Тут же и приписка насчет квашеной капустки стала ему ясна. В действительности, оказывается, это была хитрость, позволявшая застать его врасплох, хитрость довольно надежная и в сущности незамысловатая: поставь на Рижском рынке человека (Полтораев, кстати, жил тоже тут поблизости), и ждать, когда жертва явится за "полутора килами".
"Однако, — подумал Виктор Арнольдович, — я ведь должен еще захватить мешочек с недостающими камешками. Едва ли Лука с Фомой могли рассчитывать, что и на рынке мешочек будет при мне". Это еще более ускоряло развязку, ибо сейчас его, вероятно, повезут на квартиру к покойному Полтораеву, и там сразу выяснится, что он не тот, за кого себя выдавал.
— Сейчас куда, ко мне? — спросил он.
Водитель удивился:
— Зачем? Товар на месте, за ним и поедем.
"А как же быть с расплатой?" – хотел было спросить Серебряков (или кто он теперь? уже Полтораев), однако спрашивать не стал. Вдруг понял – не стали бы король с императором отдавать ему товар, если бы не получили плату сполна. Получалось, что им уже заплатили.
Такое мог сделать, пожалуй, только Колобуил, никто более. Что еще в своих непонятных забавах этот неугомонный бес приготовил ему? Какие-то новые игры?.. Однако теперь вдруг в сознании Серебрякова забрезжила слабая надежда на жизнь.
Через пару минут дверца "ЗИСа" за ним захлопнулась, и машина, как и в прошлый раз, стала петлять по невидимой сквозь темные окна Москве.
Вот опять запахло затхлостью и крысиным смрадом. Значит, они уже въехали в подземелье.
Машина остановилась, водитель открыл его дверцу и, жужжа своим фонариком, скомандовал:
— За мной.
Серебряков-Полтораев еще в тот раз отсчитывал шаги от поворота до поворота, поэтому мог бы, пожалуй, пройти весь путь даже без фонарика.
— Осторожно, порожек, — в отличие от прошлого раза, предупредил водитель.
Виктор Арнольдович и без подсказки про этот порожек хорошо помнил и уже сам в обнимку с банкой квашеной капусты переступил через него.
Лестница… Коридор… Еще одна лестница, теперь уже ведущая вниз… Еще несколько коридоров… Все в точности так, как ему запомнилось…
Сейчас будет последний поворот коридора, а дальше… Дальше – сладковатый запах "W-8", теперь, без инъекции сыворотки, означающий для него, вероятно, конец, ибо он тут же все про себя выложит как на духу, а обмана, он знал, король с императором не прощают.
Вот он, этот последний поворот!

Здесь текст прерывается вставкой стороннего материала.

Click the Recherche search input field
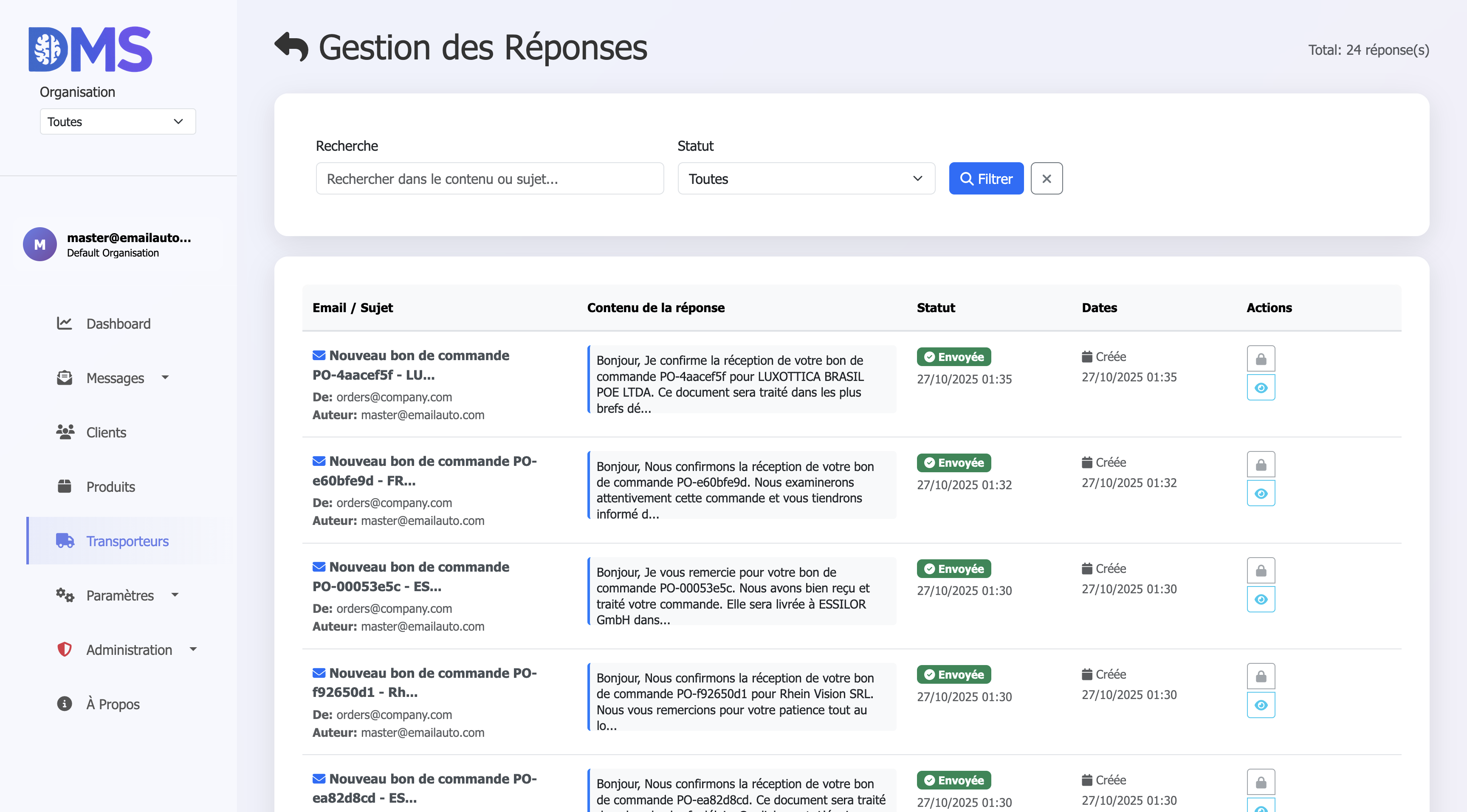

Скорее всего последний в его жизни… Как они прикончат его? Легко и быстро или так же, как Арнольда Ивановича?..
Однако он повернул – а этого сладковатого запаха пока что не было. Неужели с этими чертовыми поворотами он все-таки сбился со счета?..
И тут вдруг зажегся свет, но не тот ослепительный, тысячекратно отражавшийся в зеркалах, а тусклый свет одинокой слабомощной лампочки. Но эту грязную, убогую комнату он сразу узнал – именно в нее превратилась в прошлый раз сверкающая зала в тот миг, когда он покидал короля нищих и помойного императора. Значит, все дело только в "W-8" – его действие заставило тогда разум воспринимать как сверкающий этот убогий мир.

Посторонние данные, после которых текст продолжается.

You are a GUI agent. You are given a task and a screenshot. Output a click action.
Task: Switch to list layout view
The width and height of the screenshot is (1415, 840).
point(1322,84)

Виктор Арнольдович огляделся. В центре комнаты стояли два обшарпанных стула с высокими спинками, судя по их виду, найденные на помойке. Под воздействием "W-8" они, видимо, должны были выглядеть роскошными тронами, королевским и императорским, однако на сей раз они пустовали. Интересно, долго ли монархи заставят себя ждать? С банкой квашеной капусты стоя посреди этих помойно-нищенских чертогов, он чувствовал себя довольно нелепо.